Num país sem instituições, como era o Paraguai dos seus inícios, o jeito foi aguardar a chegada do fim definitivo do ditador, anunciado pela mosca impertinente. Mas em democracias consolidadas, como se espera seja a do Brasil, os candidatos a tiranos são abatidos no nascedouro, com o advento, a qualquer hora, da varejeira do impeachment ou da mosca famélica das urnas, ambas fatais para pretensões de mando eterno e poder supremo.

Antonio Carlos Lima é jornalista e escritor. Email: antoniocglima@uol.com.br

Trecho do livro

“De que me acusam estes anônimos papelórios? De ter dado a este povo uma pátria livre, independente, soberana? O que é mais importante do que ter-lhe dado o sentimento de pátria? De tê-la defendido desde seu nascimento contra os embates de inimigos de dentro e de fora? Disso me acusam? Queima-lhes o sangue que haja restaurado o poder do comum na cidade, nas vilas, nos povoados; que haja continuado aquele movimento, o primeiro verdadeiramente revolucionário que explodiu nesses continentes, antes ainda que na imensa pátria de Washington, de Franklin, de Jefferson; inclusive antes da Revolução Francesa. Não me preocupa o tipo de capacidade que possui um homem. Unicamente exijo que seja capaz.

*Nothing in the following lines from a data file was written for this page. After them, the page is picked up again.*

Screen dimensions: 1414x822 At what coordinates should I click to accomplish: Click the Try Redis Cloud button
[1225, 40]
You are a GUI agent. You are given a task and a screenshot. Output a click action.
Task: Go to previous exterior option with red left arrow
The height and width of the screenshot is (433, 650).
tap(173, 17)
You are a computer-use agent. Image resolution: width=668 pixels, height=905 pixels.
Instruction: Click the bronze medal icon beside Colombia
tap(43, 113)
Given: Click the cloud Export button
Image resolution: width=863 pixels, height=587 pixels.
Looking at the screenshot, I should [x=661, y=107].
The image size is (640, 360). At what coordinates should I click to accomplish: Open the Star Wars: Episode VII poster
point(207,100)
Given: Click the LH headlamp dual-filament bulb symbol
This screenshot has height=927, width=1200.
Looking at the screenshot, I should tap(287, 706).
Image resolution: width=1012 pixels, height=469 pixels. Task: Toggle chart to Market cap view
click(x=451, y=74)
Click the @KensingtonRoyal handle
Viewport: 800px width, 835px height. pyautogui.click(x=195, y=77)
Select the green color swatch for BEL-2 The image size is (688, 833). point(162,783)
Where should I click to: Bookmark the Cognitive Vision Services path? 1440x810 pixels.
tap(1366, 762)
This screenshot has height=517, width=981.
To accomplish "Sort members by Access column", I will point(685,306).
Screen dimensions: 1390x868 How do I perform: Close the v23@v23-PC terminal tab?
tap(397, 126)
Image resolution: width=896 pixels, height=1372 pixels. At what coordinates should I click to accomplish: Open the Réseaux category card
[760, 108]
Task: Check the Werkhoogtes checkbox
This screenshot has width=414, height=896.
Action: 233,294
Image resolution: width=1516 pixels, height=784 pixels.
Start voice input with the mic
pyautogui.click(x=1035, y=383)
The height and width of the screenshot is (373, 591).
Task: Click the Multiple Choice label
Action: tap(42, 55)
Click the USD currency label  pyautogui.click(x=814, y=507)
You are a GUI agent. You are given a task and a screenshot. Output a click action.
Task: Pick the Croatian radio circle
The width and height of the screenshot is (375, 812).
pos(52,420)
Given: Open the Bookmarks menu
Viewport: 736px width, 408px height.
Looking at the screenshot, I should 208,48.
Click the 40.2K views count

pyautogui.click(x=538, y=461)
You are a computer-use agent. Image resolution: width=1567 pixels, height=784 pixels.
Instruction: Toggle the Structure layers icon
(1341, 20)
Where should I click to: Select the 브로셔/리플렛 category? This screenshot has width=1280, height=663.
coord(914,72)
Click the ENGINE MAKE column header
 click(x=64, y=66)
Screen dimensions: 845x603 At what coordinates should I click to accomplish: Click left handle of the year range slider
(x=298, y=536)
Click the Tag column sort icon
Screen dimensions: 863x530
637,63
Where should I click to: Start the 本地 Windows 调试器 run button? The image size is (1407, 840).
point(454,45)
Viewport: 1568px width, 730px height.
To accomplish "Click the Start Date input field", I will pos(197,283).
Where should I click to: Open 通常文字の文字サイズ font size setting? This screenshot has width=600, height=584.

Aqui antes da Ditadura Perpétua, estávamos cheios de escreventes, doutores, homens cultos, não de cultivadores, agricultores, homens trabalhadores como deveria ser e agora é. Aqueles cultos idiotas queriam fundar o Areópago das Letras, Artes e Ciências. Pus-lhes o pé em cima.

Tornaram-se pasquineiros, panfletários. Os que puderam salvar a pele fugiram. No estrangeiro fizeram-se piores ainda. Convulsionários vaidosos, viciosos, ineptos, não têm lugar em nossa sociedade camponesa. Que podem significar aqui suas façanhas intelectuais? Aqui é mais útil plantar mandioca ou milho do que pintar papeluchos sediciosos; mais oportuno desbichar animais atacados pelo carrapato do que carrapatear panfletos contra o decoro da pátria, a soberania da República, a dignidade do governo. Depois virão os que escreverão pasquins mais volumosos. Chamarão a isso livros de história, novelas, exposições de feitos imaginários adubados ao gosto do momento ou de seus interesses. Profetas do passado contarão neles suas inventadas patranhas, a história do que não aconteceu”.